Wirtschaft Schweiz 2022: Mehr Unternehmensgründungen in schwierigen Zeiten?
Veröffentlicht am 24.11.2023 von Henrik Jasek, Leiter ostjob.ch - Bildquelle: Getty Images
Trotz aller geopolitischen und wirtschaftlichen Unsicherheiten der vergangenen Jahre befindet sich die Schweiz in Gründungslaune. Rund 50'000 neue Firmen wurden mit Stichtag 27. Dezember 2022 ins Handelsregister eingetragen, was einem Zuwachs von 12,6 Prozent gegenüber dem Durchschnitt der letzten zehn Jahre entspricht. Das geht aus einer nationalen Analyse des Instituts für Jungunternehmen (IFJ) hervor.
Grosse Unterschiede in den Regionen
Mit Stichtag zum 27. Dezember 2022 belaufen sich die Eintragungen ins Handelsregister auf 49'398 Firmen. Gegenüber dem Vorjahr ist das ein leichter Rückgang von 1,4 Prozent. Betrachtet man jedoch den Durchschnitt der Unternehmensgründungen in der Schweiz in den letzten zehn Jahren, so liegen die Gründungen im Jahr 2022 mit einem Plus von 12,6 Prozent deutlich darüber. Es gibt jedoch signifikante Unterschiede insbesondere in den Grossregionen.

++++

» **ARBEITSSCHRITT A**:
Fasse den Absatz im Dokumentabschnitt, der mit „Mit Stichtag zum 27. Dezember 2022“ beginnt, als kurze Liste zusammen, ohne seine Kernangaben zu verlieren.
» **ARBEITSSCHRITT B**:
Gib den Dokumentabschnitt von „Veröffentlicht am 24.11.2023“ bis „Jungunternehmen (IFJ) hervor.“ wortgetreu wieder.

» **AUFGELISTETE EINTRÄGE**:
++++

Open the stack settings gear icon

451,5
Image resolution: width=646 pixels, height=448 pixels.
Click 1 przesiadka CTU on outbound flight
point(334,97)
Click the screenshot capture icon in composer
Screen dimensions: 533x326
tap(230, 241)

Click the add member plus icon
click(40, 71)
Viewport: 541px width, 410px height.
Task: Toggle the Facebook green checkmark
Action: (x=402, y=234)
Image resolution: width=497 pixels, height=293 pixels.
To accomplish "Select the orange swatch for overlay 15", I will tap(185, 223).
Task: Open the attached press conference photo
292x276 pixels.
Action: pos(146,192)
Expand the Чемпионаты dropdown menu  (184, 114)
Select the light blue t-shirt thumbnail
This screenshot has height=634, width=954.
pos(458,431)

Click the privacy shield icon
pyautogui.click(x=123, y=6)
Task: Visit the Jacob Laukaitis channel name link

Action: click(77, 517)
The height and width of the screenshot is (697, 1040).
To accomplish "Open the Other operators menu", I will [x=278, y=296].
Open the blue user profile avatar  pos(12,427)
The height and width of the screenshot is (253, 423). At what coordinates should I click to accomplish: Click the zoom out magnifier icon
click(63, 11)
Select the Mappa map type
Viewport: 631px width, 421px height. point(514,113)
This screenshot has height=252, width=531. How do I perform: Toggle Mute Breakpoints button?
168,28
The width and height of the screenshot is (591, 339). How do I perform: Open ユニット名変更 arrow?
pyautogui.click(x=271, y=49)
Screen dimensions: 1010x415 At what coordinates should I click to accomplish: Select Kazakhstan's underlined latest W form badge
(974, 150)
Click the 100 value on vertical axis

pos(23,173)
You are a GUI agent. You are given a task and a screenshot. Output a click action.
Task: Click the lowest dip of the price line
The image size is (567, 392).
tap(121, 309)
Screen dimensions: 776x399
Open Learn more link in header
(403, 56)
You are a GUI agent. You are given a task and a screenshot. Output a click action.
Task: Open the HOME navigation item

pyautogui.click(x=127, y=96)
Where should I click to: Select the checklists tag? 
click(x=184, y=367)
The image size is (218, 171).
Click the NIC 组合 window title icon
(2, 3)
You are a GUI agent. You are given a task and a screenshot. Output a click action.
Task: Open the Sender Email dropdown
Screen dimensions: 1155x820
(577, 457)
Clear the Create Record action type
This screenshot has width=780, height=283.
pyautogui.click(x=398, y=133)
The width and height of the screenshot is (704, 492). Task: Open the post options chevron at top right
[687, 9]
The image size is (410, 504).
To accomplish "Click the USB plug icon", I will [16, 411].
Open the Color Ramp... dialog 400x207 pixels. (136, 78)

++++

» **ANTWORTFELD A**:
- 49'398 Firmen bis zum Stichtag 27. Dezember 2022 ins Handelsregister eingetragen
- Leichter Rückgang von 1,4 Prozent gegenüber dem Vorjahr
- 12,6 Prozent über dem Durchschnitt der Gründungen der letzten zehn Jahre
- Signifikante Unterschiede, insbesondere in den Grossregionen

» **ANTWORTFELD B**:
Veröffentlicht am 24.11.2023 von Henrik Jasek, Leiter ostjob.ch - Bildquelle: Getty Images
Trotz aller geopolitischen und wirtschaftlichen Unsicherheiten der vergangenen Jahre befindet sich die Schweiz in Gründungslaune. Rund 50'000 neue Firmen wurden mit Stichtag 27. Dezember 2022 ins Handelsregister eingetragen, was einem Zuwachs von 12,6 Prozent gegenüber dem Durchschnitt der letzten zehn Jahre entspricht. Das geht aus einer nationalen Analyse des Instituts für Jungunternehmen (IFJ) hervor.